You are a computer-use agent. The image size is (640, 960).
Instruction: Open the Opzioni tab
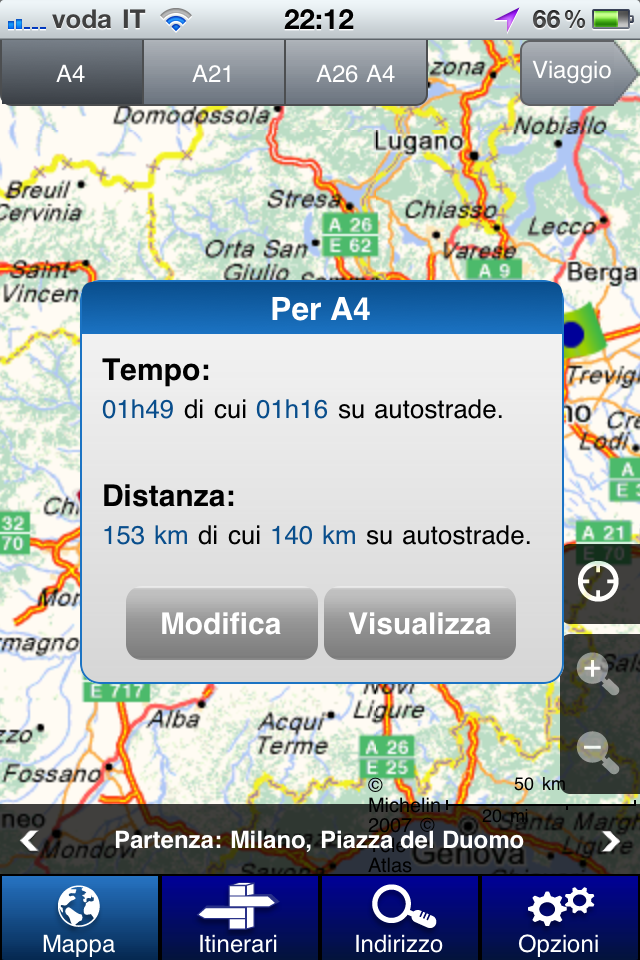(x=559, y=918)
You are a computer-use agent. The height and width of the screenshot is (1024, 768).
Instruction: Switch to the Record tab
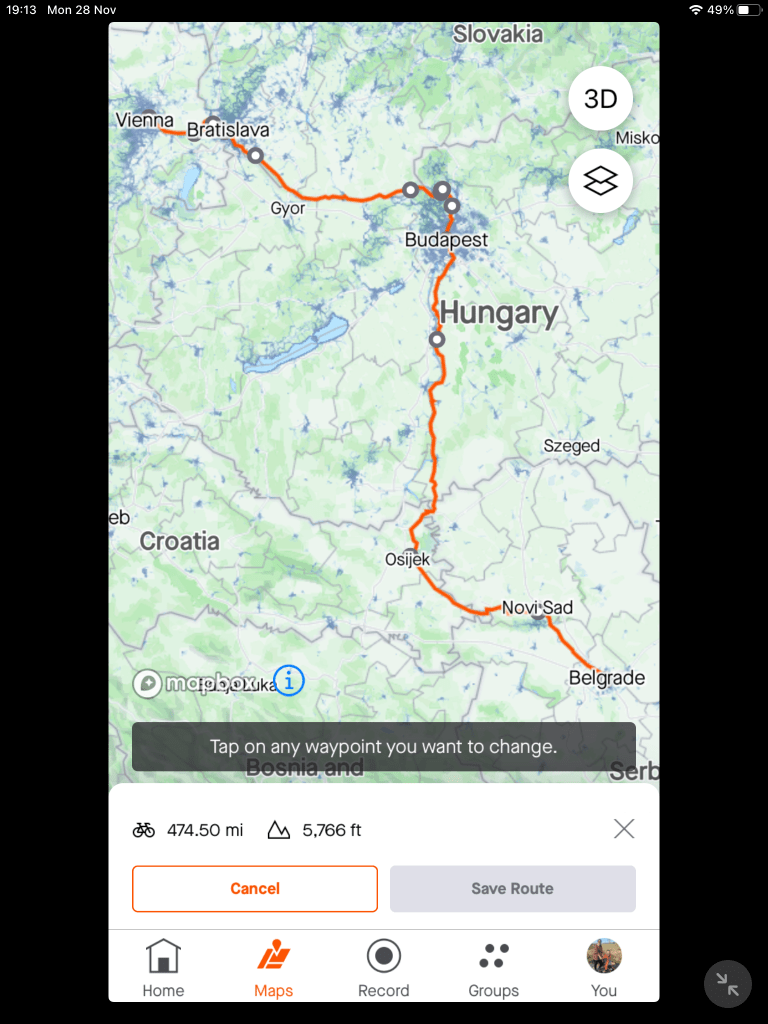383,968
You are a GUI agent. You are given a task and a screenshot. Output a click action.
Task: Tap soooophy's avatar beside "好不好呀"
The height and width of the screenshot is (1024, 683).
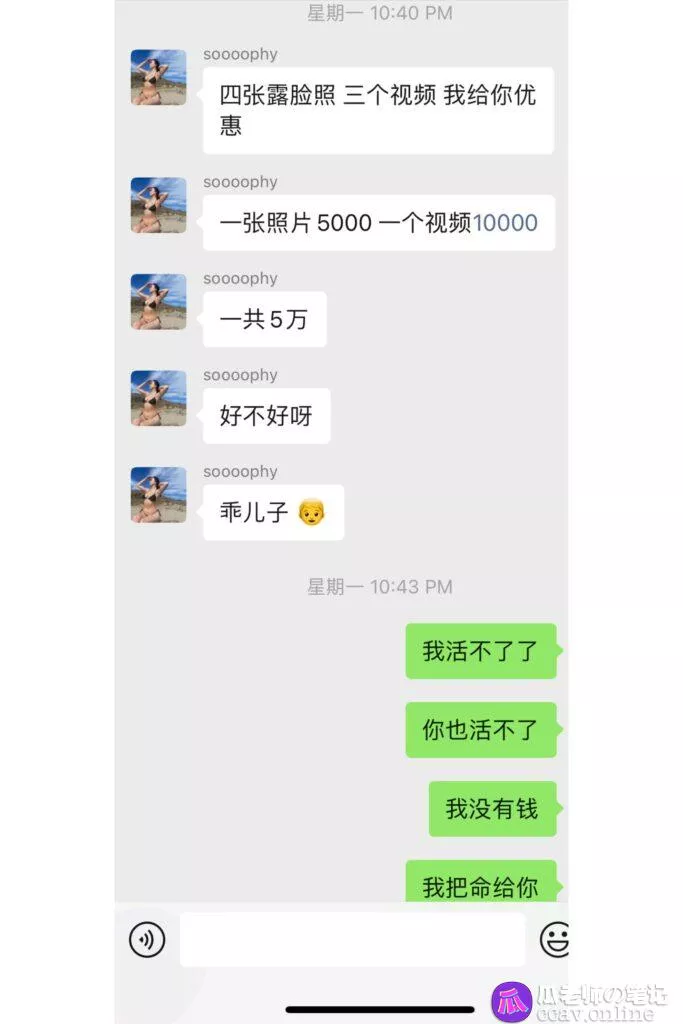click(159, 398)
····················
**STATED TASK**
Reproduce verbatim the portion of the records that begins with the line containing "You are a computer-use agent. The height" and continues through the end of the records, omitting the pictures from your answer.

**THE SOLUTION**
You are a computer-use agent. The height and width of the screenshot is (1024, 768).
Instruction: Switch to the Record tab
383,968
You are a GUI agent. You are given a task and a screenshot. Output a click action.
Task: Tap soooophy's avatar beside "好不好呀"
The height and width of the screenshot is (1024, 683).
click(159, 398)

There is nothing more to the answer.